How to split a file, process the pieces in multiple threads and combine results using a shell script

Say you are in a situation where you have a file with a huge number of records to be processed and the processing of one record does not need data from the processing of previous records (ie. a perfectly paralellizable situation), what can you do to speed up things? Well, here’s what I did when a client recently made a request for statistical data for 300K records instead of his usual request of 20 records as the program that we had earlier made for the purpose wasn’t really made to run fast and wasn’t multi threaded.

Use the “split” command to split a file by number of lines into an appropriate number of files depending upon the configuration of your hardware. Use the “-l” option to specify the number of lines in each file. Then run multiple instances of your program to process the different files in parallel using an “&”. Use “wait” to wait for all background tasks to end. And finally when things are done, merge the different output files together with “cat” in append mode. Voila! Things finish much, much faster.

I used the above steps to make 20 files with 15K lines each since the server I was running the script on was a Sun Solaris 10 T2000 system with 32GB RAM which has an octa-core processor supposedly capable of running 32 threads in parallel. It worked like a charm!

Sample script follows:

split -l 15000 originalFile.txt

for f in x*
runDataProcessor $f > $f.out &


for k in *.out
cat $k >> combinedResult.txt

Tags: , , , , , ,
This entry was posted on Monday, February 11th, 2008 at 1:20 pm and is filed under Uncategorized.
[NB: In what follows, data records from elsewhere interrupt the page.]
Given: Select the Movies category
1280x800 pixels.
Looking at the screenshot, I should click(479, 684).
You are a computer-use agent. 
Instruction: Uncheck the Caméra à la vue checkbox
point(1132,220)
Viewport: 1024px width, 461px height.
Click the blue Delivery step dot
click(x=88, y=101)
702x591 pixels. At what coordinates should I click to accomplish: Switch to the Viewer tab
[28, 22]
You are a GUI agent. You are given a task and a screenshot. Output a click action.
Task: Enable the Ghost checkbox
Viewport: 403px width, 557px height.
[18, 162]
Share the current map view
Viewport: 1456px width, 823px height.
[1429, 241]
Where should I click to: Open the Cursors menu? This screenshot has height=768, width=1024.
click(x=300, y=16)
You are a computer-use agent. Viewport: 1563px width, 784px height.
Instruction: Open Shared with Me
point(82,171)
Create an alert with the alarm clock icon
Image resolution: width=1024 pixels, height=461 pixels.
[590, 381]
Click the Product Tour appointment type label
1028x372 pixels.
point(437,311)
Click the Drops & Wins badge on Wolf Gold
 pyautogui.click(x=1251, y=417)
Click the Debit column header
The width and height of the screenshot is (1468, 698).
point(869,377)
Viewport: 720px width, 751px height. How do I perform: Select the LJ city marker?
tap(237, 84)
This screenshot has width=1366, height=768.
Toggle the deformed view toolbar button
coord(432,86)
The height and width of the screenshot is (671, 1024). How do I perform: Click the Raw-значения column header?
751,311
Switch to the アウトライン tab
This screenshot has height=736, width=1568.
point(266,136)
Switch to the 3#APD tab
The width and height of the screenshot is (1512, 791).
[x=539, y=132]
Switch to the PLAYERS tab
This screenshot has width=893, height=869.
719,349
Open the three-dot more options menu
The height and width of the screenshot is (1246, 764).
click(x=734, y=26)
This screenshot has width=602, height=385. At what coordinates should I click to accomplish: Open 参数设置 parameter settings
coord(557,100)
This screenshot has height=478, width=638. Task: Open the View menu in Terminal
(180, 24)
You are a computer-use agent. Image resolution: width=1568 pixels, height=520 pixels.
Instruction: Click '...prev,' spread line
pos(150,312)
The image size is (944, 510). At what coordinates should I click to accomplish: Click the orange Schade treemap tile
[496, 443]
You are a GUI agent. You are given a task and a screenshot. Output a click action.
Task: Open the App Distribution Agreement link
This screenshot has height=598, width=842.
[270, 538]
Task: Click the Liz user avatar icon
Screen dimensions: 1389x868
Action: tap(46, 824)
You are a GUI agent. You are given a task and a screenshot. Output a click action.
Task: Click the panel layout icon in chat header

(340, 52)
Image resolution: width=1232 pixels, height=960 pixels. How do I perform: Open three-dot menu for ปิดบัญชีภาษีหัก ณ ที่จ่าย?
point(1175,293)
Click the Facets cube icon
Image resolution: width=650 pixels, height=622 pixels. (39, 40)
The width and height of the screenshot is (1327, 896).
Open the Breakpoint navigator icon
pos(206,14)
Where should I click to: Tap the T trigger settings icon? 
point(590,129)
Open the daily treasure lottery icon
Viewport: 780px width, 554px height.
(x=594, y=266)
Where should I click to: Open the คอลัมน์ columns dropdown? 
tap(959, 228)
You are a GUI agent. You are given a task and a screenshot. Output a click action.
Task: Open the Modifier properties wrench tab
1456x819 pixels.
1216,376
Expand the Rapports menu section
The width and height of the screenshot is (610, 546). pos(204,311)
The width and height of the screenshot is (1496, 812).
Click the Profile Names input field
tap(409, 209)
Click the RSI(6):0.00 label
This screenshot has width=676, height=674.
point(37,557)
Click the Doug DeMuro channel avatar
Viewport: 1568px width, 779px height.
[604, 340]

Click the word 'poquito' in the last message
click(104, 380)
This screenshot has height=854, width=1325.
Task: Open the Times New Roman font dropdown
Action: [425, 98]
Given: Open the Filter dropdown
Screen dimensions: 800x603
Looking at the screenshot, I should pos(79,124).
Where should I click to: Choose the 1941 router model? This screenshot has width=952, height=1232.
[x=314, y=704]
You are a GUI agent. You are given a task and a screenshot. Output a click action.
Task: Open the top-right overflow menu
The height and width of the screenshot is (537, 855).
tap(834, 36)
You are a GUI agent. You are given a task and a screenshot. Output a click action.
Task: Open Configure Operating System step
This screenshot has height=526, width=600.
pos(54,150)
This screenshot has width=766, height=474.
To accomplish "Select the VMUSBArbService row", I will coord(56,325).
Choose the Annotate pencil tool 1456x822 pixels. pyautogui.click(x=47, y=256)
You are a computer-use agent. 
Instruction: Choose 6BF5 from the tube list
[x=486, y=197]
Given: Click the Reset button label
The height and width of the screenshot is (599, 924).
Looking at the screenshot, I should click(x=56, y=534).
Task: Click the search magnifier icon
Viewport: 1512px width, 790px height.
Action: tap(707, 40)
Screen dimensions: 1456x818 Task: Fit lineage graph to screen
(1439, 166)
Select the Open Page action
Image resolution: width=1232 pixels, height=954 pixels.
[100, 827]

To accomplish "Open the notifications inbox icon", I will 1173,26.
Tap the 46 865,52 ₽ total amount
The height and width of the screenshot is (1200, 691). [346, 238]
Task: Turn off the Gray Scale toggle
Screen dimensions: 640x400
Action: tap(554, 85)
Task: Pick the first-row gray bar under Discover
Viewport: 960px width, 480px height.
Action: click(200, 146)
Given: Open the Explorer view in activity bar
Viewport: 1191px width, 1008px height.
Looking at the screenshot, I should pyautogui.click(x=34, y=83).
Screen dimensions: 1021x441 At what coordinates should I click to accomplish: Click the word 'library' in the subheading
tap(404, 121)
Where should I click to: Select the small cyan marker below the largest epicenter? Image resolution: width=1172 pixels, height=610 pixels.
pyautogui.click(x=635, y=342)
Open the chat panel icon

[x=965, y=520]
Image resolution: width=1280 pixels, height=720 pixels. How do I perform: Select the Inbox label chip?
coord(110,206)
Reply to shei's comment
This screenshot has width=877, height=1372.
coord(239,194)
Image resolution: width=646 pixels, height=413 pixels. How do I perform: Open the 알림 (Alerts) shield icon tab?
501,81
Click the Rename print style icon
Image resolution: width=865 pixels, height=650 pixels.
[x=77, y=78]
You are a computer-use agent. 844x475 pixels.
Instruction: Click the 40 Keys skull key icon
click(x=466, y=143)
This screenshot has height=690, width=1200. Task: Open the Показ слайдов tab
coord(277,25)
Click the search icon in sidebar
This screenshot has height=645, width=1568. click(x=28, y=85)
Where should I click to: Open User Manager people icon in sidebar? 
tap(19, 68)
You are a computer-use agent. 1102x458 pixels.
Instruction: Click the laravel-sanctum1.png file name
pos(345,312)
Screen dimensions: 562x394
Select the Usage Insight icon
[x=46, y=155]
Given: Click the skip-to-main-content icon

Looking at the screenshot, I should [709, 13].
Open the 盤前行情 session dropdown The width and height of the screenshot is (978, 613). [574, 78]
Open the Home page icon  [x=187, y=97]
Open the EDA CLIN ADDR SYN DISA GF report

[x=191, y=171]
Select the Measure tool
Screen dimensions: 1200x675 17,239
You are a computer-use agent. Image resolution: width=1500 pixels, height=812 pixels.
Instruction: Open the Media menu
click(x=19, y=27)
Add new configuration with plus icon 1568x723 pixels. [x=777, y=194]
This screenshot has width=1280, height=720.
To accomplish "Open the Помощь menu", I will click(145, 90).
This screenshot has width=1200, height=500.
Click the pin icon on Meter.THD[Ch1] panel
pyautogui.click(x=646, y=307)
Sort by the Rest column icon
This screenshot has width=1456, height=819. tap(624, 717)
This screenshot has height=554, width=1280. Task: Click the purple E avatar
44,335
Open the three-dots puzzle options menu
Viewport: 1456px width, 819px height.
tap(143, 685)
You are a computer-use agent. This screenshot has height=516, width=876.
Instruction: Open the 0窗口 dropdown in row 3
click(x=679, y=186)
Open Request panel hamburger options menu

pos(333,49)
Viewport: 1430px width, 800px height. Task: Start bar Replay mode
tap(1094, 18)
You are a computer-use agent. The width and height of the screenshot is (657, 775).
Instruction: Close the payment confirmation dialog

You can follow any responses to this entry through the RSS 2.0 feed. Both comments and pings are currently closed.

4 Responses to “How to split a file, process the pieces in multiple threads and combine results using a shell script”

  1. Using Parallel Processing for Text File Processing (and Shell Scripts) « UNIX Administratosphere

    […] February 2008 Over at Onkar Joshi’s Blog, he wrote an article about how to write a shell script to process a text file using parallel processing. He provided an […]

  2. TSO

    you’ve been tagged by me! go have a look at my blog.

  3. Carlos

    Thanks, excellent tip, I used it in a situation where I have so many files on my directory that I can not do even a rm (I get the argument list too long error) , so I populate a file with the directory listing and treated files in lots of 1000s!

  4. Ole Tange

    Consider having a look at Parallel It makes the script more readable.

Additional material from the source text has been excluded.